## [Fragmento del documento]
Cada lado tiene sus argumentos para decir que hizo lo posible para que se superaran las distancias del 2 de octubre, cuando quedó claro que la ciudadanía estaba dividida en dos. El Gobierno insiste en que tomó notas de todas las observaciones hechas a los capítulos originales y que defendió las propuestas de modificación de manera leal, a lo largo de extenuantes jornadas en La Habana. Los partidarios del ‘No’ opinan que los puntos esenciales que habían planteado quedaron excluidos de los textos reformados, por lo cual desconocen lo conseguido.
Las cosas se complicaron, además, por cuestiones de forma. Nadie sabe a ciencia cierta qué habría pasado si en lugar de anunciar públicamente que los diálogos se finiquitaron, los representantes del Ejecutivo se hubieran tomado unos días para explicar las reformas, que no fueron pocas. El hecho es que las vanidades y las descalificaciones mutuas acabaron siendo más importantes que el nuevo contenido, ignorado por la mayoría de la opinión.
Ante esa realidad, viene un periodo tumultuoso que muy probablemente se prolongará hasta las elecciones del 2018. Cualquier persona que sepa leer las señales políticas, sabe que el compromiso de cumplir o desconocer lo pactado formará parte de las plataformas de los candidatos de diferentes vertientes. Ello hará que el clima de incertidumbre actual se extienda, algo que evitará que el tan mentado dividendo que dejaría la paz sea tan abultado como se llegó a pensar.
El lado más abominable de la división actual, empieza a verse ya. El asesinato de un número importante de líderes sociales es un campanazo de alerta que se debe tomar muy en serio, pues más de uno aprovecha para pescar en el río revuelto de la discordia.
En lugar de que la sociedad como un todo rechace la violencia, comienzan las recriminaciones que solo sirven para ensombrecer el panorama.
Por tal razón, los ceños adustos se ven más que las caras de esperanza. No hay duda de que la etapa que hoy arranca es una inmensa oportunidad para que Colombia dé un paso adelante, construyendo una sociedad más próspera y justa. Tristemente, esa posibilidad se ve disminuida por divisiones irreconciliables, atribuibles a líderes que vuelven a anteponer cálculos e intereses individuales, al bienestar de toda la población.

## [Objetivo]
Reproduce el fragmento del documento desde "Por tal razón, los" hasta "toda la población.", ambos incluidos, y renombra "Colombia" como "el país". Los registros proceden de una fuente distinta.

## [Sección de datos]
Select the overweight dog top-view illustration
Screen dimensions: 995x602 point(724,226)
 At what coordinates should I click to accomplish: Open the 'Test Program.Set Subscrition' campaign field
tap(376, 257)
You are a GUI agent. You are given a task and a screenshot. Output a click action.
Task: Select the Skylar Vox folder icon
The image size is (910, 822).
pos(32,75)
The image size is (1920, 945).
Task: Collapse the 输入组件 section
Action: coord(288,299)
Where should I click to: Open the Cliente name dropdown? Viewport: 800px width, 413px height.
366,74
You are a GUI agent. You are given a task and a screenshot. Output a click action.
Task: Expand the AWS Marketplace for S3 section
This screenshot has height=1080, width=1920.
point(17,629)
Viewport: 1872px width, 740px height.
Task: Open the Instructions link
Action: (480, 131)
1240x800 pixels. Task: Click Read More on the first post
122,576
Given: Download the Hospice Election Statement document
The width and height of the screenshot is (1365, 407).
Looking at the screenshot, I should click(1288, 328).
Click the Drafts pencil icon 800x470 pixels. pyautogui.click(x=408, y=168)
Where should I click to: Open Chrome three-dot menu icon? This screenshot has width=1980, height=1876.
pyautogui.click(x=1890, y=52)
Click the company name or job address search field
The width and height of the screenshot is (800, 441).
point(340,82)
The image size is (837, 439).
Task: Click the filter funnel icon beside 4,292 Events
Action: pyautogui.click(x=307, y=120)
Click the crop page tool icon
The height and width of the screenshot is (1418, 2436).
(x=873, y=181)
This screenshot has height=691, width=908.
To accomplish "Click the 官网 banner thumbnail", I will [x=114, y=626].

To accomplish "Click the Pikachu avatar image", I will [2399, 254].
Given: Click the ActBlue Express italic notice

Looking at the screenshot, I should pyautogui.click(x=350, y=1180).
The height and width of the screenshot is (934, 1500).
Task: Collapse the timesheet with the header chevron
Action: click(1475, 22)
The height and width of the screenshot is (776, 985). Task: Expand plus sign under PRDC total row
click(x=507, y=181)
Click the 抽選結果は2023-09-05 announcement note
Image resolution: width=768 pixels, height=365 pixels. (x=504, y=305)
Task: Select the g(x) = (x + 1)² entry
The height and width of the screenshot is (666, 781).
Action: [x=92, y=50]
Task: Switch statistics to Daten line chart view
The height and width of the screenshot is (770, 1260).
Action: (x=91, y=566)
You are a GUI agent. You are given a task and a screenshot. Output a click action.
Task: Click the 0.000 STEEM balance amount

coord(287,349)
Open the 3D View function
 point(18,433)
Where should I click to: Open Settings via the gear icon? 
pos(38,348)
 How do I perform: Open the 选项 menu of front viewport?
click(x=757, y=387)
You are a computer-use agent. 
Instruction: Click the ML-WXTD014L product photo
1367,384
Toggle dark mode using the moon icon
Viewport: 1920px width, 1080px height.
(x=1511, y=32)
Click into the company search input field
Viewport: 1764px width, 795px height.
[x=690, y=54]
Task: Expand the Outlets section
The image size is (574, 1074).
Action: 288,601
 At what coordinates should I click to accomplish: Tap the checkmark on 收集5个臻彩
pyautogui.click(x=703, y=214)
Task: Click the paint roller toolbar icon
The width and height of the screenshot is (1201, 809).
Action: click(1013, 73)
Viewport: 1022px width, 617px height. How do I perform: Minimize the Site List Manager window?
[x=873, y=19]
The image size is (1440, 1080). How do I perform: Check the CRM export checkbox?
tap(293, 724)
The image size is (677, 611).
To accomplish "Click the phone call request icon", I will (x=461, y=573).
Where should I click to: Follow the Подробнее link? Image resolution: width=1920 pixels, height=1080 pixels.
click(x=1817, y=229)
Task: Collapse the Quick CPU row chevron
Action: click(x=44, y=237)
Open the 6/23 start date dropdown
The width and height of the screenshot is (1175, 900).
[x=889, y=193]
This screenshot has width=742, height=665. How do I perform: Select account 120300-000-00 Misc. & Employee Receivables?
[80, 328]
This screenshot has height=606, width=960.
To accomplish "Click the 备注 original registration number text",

## [Resultado correcto]
Por tal razón, los ceños adustos se ven más que las caras de esperanza. No hay duda de que la etapa que hoy arranca es una inmensa oportunidad para que el país dé un paso adelante, construyendo una sociedad más próspera y justa. Tristemente, esa posibilidad se ve disminuida por divisiones irreconciliables, atribuibles a líderes que vuelven a anteponer cálculos e intereses individuales, al bienestar de toda la población.